“The needs were overwhelming,” the Home Visit team recalled, “And they were beyond what we could provide. So we just prayed.” Have you heard an account like this before? The emotions were high, the needs were great, there was nothing we could do, so…we just prayed.
It’s easy to feel as though we’ve let down the neighbor sometimes. We are the ones who return their calls. We are the ones who listen and understand. And we are the ones who, more often than not, are able to help with that overdue bill, or groceries, or rent, so when we can’t, or when the problem isn’t really a matter of material assistance, it can seem as if we’ve fallen short. Instead of offering our alms, we share in their suffering.
And we just pray.
Yet no matter the need, no matter the outcome of our Home Visit, we always pray. It isn’t an afterthought, or a rote exercise, or something we fall back on only when things seem hopeless! Our prayers are the most important thing we have to offer.

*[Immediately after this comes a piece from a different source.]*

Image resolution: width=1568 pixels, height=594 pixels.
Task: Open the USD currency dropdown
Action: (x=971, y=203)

After all, why do we offer them for each other, or for our friends and family? Vincentians are people of “prayer and action.” [Rule, Part I, 3.3] Bl. Frédéric calls us to “do all the good we can and trust to God for the rest.” [Baunard, 81] However great or little our efforts or our material offerings, our work is never complete without prayer.

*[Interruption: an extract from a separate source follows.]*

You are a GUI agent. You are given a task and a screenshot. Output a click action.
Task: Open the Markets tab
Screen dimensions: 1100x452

We always pray; we never just pray. The final balance between our action and our prayer is up to God alone. As St. Vincent reminds us, “God does not consider the outcome of the good work undertaken but the charity that accompanied it.” [CCD I:205]
In our prayers, we place the needs of the neighbors before God in order to assure them that they are not forgotten, that this, too, shall pass. We add our voices to theirs, knowing that God has placed us n the presence for this reason, that He, too, is present on our Home Visit, and that the hope we offer is not merely the hope of a light bill payment.
Pope Saint Gregory the Great taught that to give what is ours to the neighbor is charity; to give them what is theirs is justice. [P.R., Bk III] In this sense, at least, they are all just prayers.
If I approach each home visit as if I have only prayer to offer, how would I pray differently?